Gesetzentwurf: Kabinett stärkt Feuerwehren im Land

28. Februar 2019 | Themenbereich: Brandenburg, Feuerwehr - Katastrophenschutz | Drucken

Der Brand- und Katastrophenschutz in Brandenburg soll gestärkt und zukunftssicher gestaltet werden. Dazu hat das Kabinett gestern einen Entwurf beschlossen, teilte Innenstaatsekretärin Katrin Lange heute in Potsdam mit. Mit dem Entwurf wird das Brandenburgische Brand- und Katastrophenschutz-Gesetz an mehreren Stellen ergänzt. Ziel ist es unter anderem, die Feuerwehren durch einen Verweis auf klare Zuständigkeitsregelungen und einer damit verbundenen Kostenregelung zu entlasten. Der Entwurf wird dem Landtag nun zur Beratung und Beschlussfassung zugeleitet.

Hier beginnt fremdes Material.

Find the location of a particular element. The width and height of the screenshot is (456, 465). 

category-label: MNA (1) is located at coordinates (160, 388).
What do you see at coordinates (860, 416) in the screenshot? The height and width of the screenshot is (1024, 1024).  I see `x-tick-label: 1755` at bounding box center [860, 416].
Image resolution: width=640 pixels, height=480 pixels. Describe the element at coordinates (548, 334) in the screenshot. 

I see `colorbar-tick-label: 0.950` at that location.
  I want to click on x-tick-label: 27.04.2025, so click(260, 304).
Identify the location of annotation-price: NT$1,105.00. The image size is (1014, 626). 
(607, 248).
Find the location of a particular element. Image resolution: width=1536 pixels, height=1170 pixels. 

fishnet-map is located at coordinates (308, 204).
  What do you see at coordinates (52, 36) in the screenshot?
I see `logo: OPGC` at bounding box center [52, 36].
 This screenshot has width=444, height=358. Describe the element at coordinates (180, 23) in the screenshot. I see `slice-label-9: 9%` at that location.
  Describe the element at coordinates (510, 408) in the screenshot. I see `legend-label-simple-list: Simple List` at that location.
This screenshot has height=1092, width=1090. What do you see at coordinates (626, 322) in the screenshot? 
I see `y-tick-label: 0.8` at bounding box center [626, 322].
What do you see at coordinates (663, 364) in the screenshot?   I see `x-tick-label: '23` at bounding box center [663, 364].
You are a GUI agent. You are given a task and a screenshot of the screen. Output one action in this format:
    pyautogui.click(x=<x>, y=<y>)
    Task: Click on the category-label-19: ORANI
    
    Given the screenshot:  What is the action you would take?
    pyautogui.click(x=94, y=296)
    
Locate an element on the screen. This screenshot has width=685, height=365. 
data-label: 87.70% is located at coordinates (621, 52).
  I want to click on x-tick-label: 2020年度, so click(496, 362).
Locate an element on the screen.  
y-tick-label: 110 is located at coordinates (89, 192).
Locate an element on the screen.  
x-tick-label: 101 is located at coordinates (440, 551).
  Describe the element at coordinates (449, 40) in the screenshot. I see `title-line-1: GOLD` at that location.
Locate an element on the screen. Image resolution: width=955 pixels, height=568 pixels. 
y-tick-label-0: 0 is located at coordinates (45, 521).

Innenstaatssekretärin Katrin Lange: „Der Brand- und Katastrophenschutz im Land Brandenburg ist eine wesentliche Säule der Gefahrenabwehr in unserem Land. Wer hätte das insbesondere im vergangenen Jahr übersehen können. In den Gesetzentwurf fließen Regelungen ein, die die Kameradinnen und Kameraden ganz praktisch in ihrer Arbeit entlasten sollen. Zusammen mit dem Prämien- und Ehrenzeichengesetz stärken wir damit die Freiwilligen Feuerwehren in unserem Land, die es ohne das ehrenamtliche Engagement tausender Brandenburgerinnen und Brandenburger in dieser Form nicht geben würde.“

Konkret wird mit den rechtlichen Anpassungen unter anderem von Kostenersatz auf Gebühren umgestellt, um die Refinanzierung der Einsätze für die Träger des Brandschutzes zu verbessern. Außerdem wird klargestellt, dass die Feuerwehren nicht für jeden Einsatz, in denen technische oder andere Hilfe benötigt wird, zuständig sind. Das soll dazu führen, dass die Feuerwehren in den Fällen entlastet werden, in denen sie originär nicht zuständig sind – zum Beispiel bei der Entfernung von Ölspuren, der Notöffnung von Türen oder der Bereitstellung von Tragehilfen. Zumindest werden sie für Einsätze, in denen sie nicht im Rahmen ihrer originären Zuständigkeit gehandelt haben, die entstandenen Kosten verlangen können.

Darüber hinaus wird die reguläre Altersgrenze in den Freiwilligen Feuerwehren von 65 auf 67 Jahre angehoben. Auch wird die Möglichkeit der Tätigkeit im Einsatzdienst über das 67. Lebensjahr hinaus geregelt.

Des Weiteren wird das bewährte System der Stützpunktfeuerwehren erstmals im Gesetzentwurf verankert und die Möglichkeit einer Zusammenarbeit mehrerer Träger beschrieben. Überarbeitet wurde auch die Regelung des Landesbranddirektors, für den es künftig einen hauptamtlichen Stellvertreter geben soll. Zusätzlich wird geregelt, dass der Vorbereitungsdienst für Laufbahnen des feuerwehrtechnischen Dienstes auch in einem privatrechtlichen Ausbildungs- und Beschäftigungsverhältnis absolviert werden kann. Damit soll die Ausbildung auch für die Aufgabenträger attraktiver und eine spätere Verbeamtung der Laufbahnbewerber trotzdem ermöglicht werden.

Im Brand- und Katastrophenschutz in Brandenburg wurden mit Stand Ende 2017 rund 38.000 Männer und Frauen bei den freiwilligen Feuerwehren gezählt.